Usually, it is faster to execute a query using one or more indexes than to examine every record in the tables involved in the query. The XDB query optimization algorithms examine the indexes available and pick which indexes, if any, to use for a particular query. The user does not need to specify which indexes to use.

The query optimization algorithms analyze the selectivity of a column to determine how to process a query. Selectivity of a column is determined by calculating how unique the values in the column are. The more unique the values, the more likely the column will be a candidate for index use. Selectivity is determined by the formula, 1/x, where x is the number of distinct values in a column or index. The larger the number of distinct values, the more unique the column is and the lower the selectivity is. This increases the probability that the optimizer will use the index.
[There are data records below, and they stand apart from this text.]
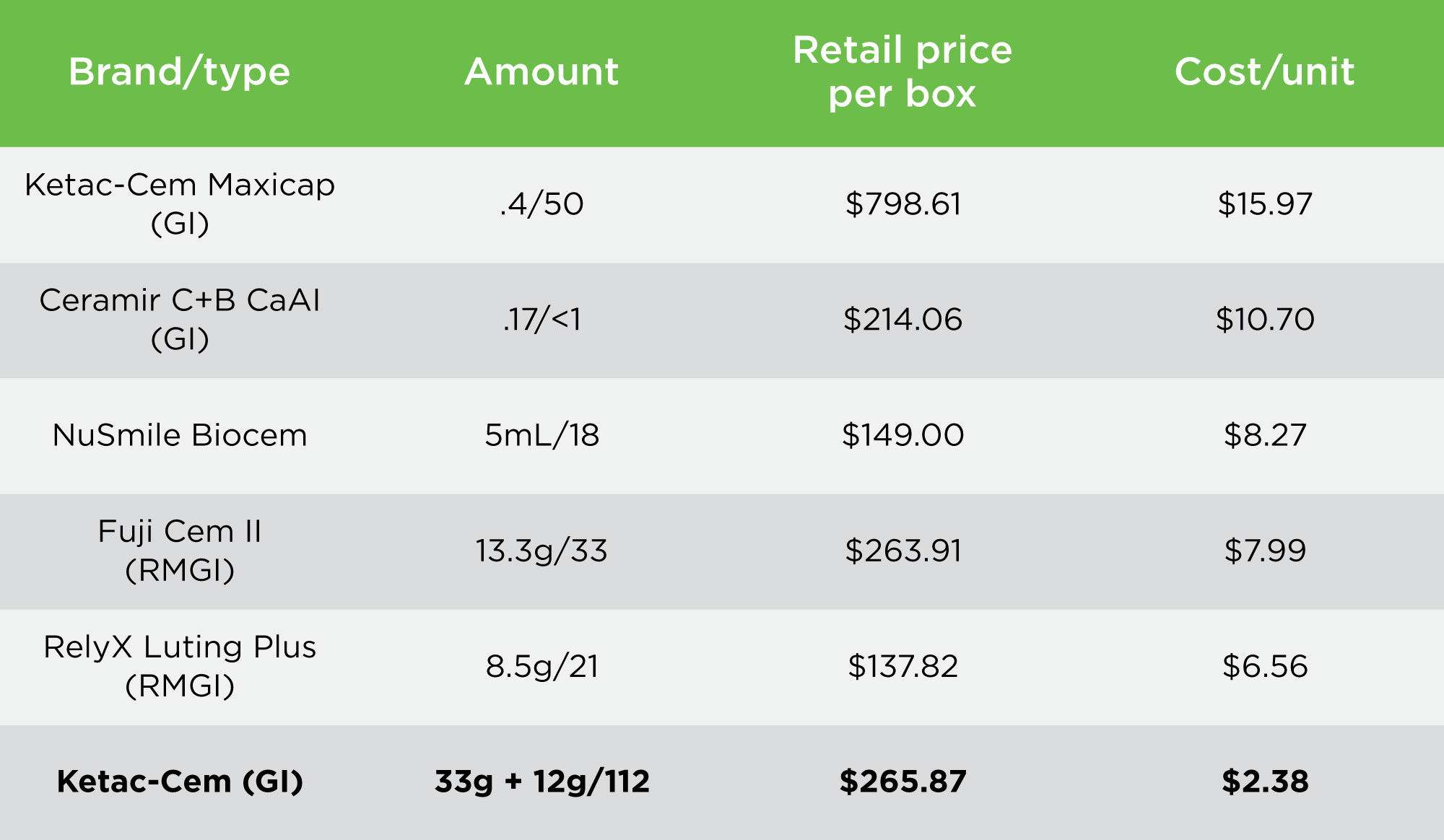Select the 13.3g/33 amount value
This screenshot has width=1444, height=840.
(x=542, y=551)
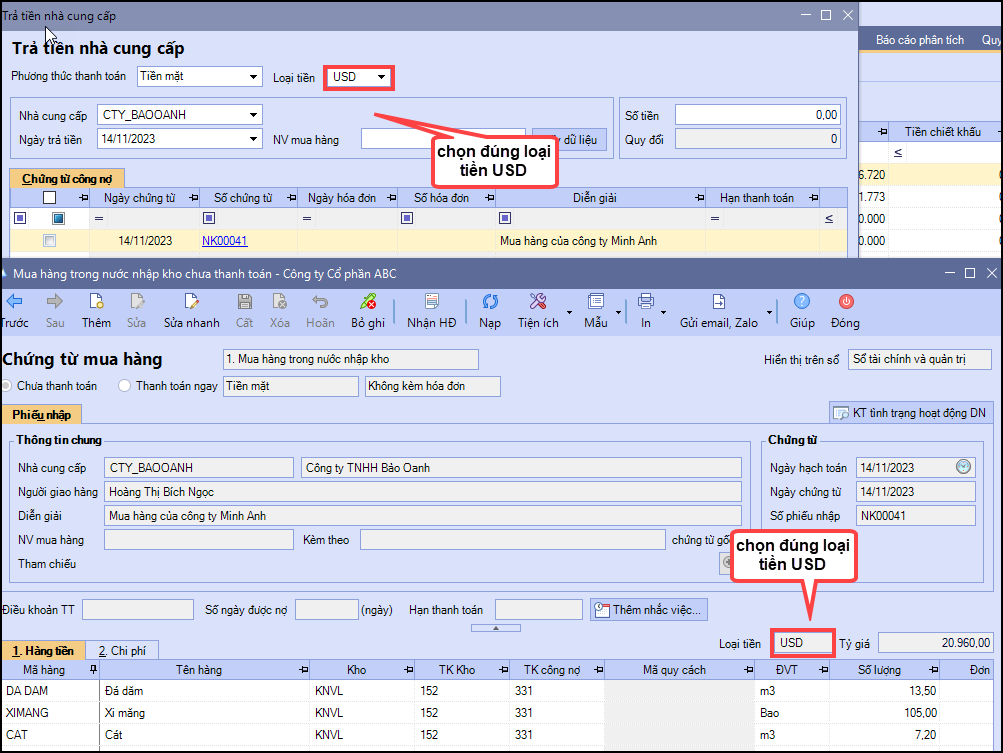Toggle the select-all checkbox in Chứng từ công nợ header
1003x753 pixels.
[x=50, y=198]
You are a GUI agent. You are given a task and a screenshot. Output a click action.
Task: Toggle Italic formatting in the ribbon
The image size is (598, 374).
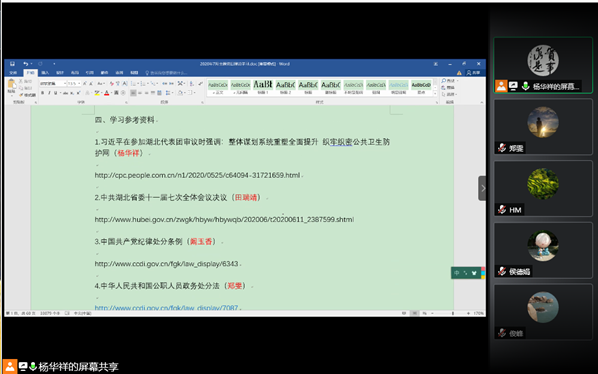pyautogui.click(x=49, y=93)
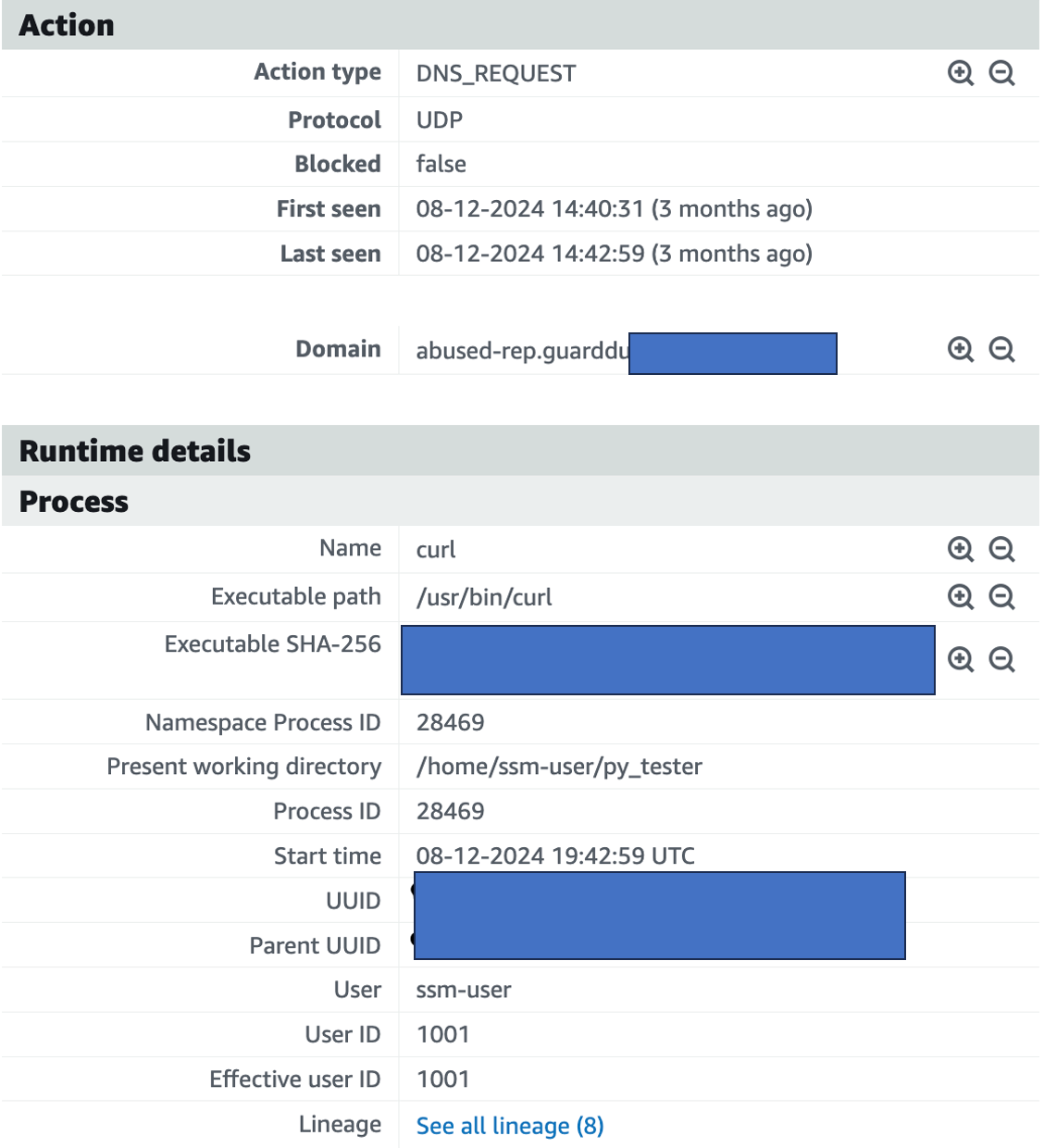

If a command does not contain a WHERE, ORDER BY, HAVING, or GROUP BY clause, the server generally will not perform an index search; instead, it processes the table sequentially. Some aggregate functions can cause an index to be used in certain cases. Usually, if a column in the WHERE clause is indexed, the index is a candidate for use. Other factors, such as the number of distinct values in an index, determine final index selection.

Overriding the Optimizer

You can force the use of an index for a particular query, or force the system to not use an index.

To force the use of an index, enter an asterisk (*) in parentheses after the name of the indexed column when you construct the query. To force the system to ignore the index, use enter a hyphen (-) in parentheses after the name of the indexed column when you construct the query.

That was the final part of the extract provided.